Exercise data:
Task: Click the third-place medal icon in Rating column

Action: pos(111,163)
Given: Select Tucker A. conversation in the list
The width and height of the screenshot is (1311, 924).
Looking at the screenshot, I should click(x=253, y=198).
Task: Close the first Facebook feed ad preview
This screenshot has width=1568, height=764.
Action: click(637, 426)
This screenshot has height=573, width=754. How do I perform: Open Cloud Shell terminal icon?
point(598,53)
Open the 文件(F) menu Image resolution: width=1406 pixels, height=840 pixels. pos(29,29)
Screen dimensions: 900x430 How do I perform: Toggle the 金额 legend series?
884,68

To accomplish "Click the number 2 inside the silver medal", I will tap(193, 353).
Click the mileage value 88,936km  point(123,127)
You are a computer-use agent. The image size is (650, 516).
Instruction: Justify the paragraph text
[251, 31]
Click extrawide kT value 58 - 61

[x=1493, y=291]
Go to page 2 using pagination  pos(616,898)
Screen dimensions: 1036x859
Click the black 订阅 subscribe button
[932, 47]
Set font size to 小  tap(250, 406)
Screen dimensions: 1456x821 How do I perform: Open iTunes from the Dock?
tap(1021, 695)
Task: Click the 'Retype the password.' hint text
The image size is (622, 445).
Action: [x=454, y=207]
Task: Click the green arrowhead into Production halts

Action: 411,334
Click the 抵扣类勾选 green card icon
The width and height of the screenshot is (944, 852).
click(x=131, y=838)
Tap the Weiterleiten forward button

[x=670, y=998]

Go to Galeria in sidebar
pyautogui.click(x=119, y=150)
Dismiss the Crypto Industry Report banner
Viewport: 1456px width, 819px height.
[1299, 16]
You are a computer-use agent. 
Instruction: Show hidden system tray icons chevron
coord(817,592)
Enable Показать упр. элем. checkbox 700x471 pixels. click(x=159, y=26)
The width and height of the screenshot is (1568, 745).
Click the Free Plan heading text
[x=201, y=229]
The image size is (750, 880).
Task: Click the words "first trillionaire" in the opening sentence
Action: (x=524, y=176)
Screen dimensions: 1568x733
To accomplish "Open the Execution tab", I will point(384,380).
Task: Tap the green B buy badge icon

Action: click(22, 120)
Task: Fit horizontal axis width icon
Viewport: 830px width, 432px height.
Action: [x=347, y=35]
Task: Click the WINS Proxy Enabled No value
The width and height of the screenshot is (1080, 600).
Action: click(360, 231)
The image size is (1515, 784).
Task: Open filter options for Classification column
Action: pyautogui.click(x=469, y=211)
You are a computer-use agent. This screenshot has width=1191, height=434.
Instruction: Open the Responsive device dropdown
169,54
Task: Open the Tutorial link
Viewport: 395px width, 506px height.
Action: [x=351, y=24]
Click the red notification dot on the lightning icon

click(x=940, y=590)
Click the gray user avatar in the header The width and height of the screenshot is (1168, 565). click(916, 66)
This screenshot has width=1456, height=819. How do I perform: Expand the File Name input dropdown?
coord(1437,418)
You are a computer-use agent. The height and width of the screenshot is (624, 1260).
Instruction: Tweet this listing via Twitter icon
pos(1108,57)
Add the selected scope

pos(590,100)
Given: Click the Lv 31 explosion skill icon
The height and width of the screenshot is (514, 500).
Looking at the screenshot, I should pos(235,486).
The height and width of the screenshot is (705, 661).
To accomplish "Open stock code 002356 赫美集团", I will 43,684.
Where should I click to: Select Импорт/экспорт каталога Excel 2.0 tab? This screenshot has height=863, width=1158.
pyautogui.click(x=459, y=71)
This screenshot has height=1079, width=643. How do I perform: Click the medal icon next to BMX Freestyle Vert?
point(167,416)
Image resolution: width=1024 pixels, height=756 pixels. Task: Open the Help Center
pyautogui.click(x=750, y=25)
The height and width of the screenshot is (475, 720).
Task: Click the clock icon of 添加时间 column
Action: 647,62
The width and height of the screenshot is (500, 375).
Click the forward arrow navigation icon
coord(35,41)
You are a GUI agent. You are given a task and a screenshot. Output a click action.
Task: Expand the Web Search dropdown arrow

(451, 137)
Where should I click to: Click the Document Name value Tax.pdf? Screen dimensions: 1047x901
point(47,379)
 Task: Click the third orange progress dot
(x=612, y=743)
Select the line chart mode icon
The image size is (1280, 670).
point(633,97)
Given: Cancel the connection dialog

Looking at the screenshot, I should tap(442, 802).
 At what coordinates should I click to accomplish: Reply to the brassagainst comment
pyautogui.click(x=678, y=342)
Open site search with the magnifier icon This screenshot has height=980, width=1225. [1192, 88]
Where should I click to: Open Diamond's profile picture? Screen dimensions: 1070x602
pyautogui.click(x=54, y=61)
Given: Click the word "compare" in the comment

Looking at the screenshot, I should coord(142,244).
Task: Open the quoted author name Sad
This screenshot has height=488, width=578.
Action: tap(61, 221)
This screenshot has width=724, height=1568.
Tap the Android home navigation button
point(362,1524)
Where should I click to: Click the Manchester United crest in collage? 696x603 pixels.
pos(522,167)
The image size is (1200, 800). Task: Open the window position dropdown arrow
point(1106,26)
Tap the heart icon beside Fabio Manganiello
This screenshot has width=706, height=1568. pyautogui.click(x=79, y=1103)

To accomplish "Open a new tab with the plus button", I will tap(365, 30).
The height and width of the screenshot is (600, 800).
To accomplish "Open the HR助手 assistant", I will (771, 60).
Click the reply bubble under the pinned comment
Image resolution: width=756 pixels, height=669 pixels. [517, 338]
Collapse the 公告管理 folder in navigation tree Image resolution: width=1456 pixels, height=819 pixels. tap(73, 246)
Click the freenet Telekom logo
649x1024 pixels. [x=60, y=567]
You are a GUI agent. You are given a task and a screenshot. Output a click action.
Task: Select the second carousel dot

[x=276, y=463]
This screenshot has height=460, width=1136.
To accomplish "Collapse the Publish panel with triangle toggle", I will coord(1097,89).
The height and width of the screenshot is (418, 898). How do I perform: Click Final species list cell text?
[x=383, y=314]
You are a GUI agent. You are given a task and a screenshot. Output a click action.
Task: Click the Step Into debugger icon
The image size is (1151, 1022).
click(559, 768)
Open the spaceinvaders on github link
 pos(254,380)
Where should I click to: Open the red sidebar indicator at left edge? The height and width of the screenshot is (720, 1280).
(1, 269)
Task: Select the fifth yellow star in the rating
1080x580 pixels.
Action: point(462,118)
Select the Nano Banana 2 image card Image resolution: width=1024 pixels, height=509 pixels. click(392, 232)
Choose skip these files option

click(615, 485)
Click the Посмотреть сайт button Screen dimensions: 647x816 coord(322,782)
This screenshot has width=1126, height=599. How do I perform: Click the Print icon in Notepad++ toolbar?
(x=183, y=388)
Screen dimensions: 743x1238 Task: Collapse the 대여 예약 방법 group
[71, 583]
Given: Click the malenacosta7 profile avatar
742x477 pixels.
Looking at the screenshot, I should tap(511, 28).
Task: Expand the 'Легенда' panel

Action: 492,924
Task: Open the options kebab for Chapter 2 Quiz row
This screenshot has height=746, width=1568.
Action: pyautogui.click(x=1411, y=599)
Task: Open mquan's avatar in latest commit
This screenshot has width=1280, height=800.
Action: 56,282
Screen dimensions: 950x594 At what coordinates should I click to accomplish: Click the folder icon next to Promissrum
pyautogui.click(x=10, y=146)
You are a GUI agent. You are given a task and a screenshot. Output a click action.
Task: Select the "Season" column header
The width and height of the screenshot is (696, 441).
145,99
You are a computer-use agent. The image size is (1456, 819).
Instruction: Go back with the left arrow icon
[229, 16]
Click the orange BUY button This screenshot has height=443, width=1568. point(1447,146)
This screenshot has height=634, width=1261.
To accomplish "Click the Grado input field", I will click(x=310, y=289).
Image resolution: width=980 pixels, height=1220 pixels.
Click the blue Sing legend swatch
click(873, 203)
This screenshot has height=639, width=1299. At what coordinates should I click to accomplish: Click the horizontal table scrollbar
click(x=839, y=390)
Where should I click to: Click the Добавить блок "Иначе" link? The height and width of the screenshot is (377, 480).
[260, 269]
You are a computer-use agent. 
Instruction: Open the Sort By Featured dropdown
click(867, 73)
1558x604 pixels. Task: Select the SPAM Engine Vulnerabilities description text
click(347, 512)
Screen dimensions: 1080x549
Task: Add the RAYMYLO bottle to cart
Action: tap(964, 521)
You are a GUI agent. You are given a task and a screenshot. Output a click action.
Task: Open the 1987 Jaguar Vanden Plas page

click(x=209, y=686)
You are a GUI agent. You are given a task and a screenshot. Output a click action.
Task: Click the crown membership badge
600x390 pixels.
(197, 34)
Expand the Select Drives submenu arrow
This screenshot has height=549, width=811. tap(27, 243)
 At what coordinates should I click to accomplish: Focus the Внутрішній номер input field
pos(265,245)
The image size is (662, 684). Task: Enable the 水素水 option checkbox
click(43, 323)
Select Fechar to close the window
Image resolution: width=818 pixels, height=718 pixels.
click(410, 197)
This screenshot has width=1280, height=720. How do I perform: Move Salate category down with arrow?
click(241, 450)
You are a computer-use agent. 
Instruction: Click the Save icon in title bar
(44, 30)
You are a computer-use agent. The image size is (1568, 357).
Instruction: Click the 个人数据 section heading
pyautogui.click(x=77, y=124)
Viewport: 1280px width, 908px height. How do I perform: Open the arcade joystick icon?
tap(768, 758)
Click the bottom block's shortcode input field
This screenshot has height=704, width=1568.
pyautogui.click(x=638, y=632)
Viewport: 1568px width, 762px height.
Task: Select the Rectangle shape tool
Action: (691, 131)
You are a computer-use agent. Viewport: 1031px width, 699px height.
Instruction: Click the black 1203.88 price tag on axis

Task directions: In the listing above, find the line with "Task: Click the WINS Proxy Enabled No value" and the line with "Task: Open the Tutorial link"; set down exactly those two lines and every line between them, nothing more.

Result of the task:
Task: Click the WINS Proxy Enabled No value
The width and height of the screenshot is (1080, 600).
Action: click(360, 231)
The image size is (1515, 784).
Task: Open filter options for Classification column
Action: pyautogui.click(x=469, y=211)
You are a computer-use agent. This screenshot has width=1191, height=434.
Instruction: Open the Responsive device dropdown
169,54
Task: Open the Tutorial link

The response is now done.